We live in a world where it is difficult to be yourself and be appreciated for who you are. Media messages tell us multiple times a day how they can improve us. Whether they are wanting us to lose weight, wear new clothes, or drink their beer doesn’t matter, the message is the same: we aren’t enough of something we should be, and they will help us get there. Even uniqueness isn’t immune to being part of this marketing, and is used as a strategy to convince us to be different – like everyone else.
We also get pressured by our jobs to conform to a set of standards that must be followed. We learn our corporate culture and find a way to fit in with it. We learn to talk the talk and walk the walk. Our families make demands on us to be what they need us to be, as well. I don’t think any of this is done intentionally or maliciously, but it’s hard to figure out which path to follow and which of these expectations is most important. In the process, we lose ourselves.
Friends and clients tell me that they don’t know who they are or what they want out of life, but they have discovered that it isn’t necessarily what they are supposed to want or what others want for them. It might not even been what they have been working toward for so long. They have to reassess and make decisions about what is really important to them so they can live the life they know they want to live.
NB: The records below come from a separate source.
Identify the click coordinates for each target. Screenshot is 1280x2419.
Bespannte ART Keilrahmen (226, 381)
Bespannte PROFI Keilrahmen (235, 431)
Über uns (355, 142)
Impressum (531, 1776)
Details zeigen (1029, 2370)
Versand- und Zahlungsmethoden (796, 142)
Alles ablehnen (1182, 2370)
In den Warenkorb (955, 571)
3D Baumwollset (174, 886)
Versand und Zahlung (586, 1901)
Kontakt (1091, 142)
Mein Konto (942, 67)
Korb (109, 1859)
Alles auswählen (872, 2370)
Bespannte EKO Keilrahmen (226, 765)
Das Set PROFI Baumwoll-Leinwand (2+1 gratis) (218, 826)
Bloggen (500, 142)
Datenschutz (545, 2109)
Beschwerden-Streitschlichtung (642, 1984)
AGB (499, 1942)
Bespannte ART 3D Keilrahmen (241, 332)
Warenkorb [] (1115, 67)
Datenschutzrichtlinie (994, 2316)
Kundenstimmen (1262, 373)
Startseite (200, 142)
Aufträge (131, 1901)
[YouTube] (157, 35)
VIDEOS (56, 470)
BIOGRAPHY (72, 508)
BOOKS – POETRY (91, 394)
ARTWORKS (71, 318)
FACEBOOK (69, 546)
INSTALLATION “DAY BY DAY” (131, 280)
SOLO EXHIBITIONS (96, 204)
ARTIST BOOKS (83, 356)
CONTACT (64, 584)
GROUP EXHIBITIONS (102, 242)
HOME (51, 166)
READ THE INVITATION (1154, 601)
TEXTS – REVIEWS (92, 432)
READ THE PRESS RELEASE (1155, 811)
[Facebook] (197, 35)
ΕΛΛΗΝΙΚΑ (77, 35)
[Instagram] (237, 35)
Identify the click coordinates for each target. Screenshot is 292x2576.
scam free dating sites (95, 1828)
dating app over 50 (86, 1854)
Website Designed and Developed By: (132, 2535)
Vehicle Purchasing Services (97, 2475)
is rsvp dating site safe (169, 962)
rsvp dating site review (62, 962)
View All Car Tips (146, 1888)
The most difficult part of making changes like this, however, is that there doesn’t seem to be a lot of support for the people doing them. Sure, there’s plenty of lip service about authenticity and being yourself, but often you’ll be asked to tone it down or do it in a way that still allows others to remain comfortable and undisturbed. That will squash your budding authenticity for sure!
Being authentic means that you are genuine and true to yourself in all situations. It’s a difficult proposition because, in the process, you’ll probably say and do things that others don’t approve, and they may be hurt by this. You’ll find yourself faced with decisions that have no easy answers because you know what others would want you to do, and you’ll feel that you can’t do that in good conscience. You’ll find that others don’t agree with you, and therefore, don’t accept you as you are and as you are trying to live. And you’ll find that it’s easy to stray into the territory of doing things to make others happy at the expense of your convictions because old patterns have a way of coming back to us in times of stress.
But I encourage you to be who you must be as much as possible. I encourage you to find supportive and accepting people who allow you to be truly authentic. I encourage you not to let yourself off the hook when you hurt others out of anger and disappointment and truly work towards being the authentic person you want to be. I encourage you to define your values and to live by them and to create a vision of your life that you work towards every day. I encourage you to be creative and live out the best parts of yourself in a genuine way. I encourage you to make mistakes and learn from them. And I encourage you to change your values and your vision as you develop and grow.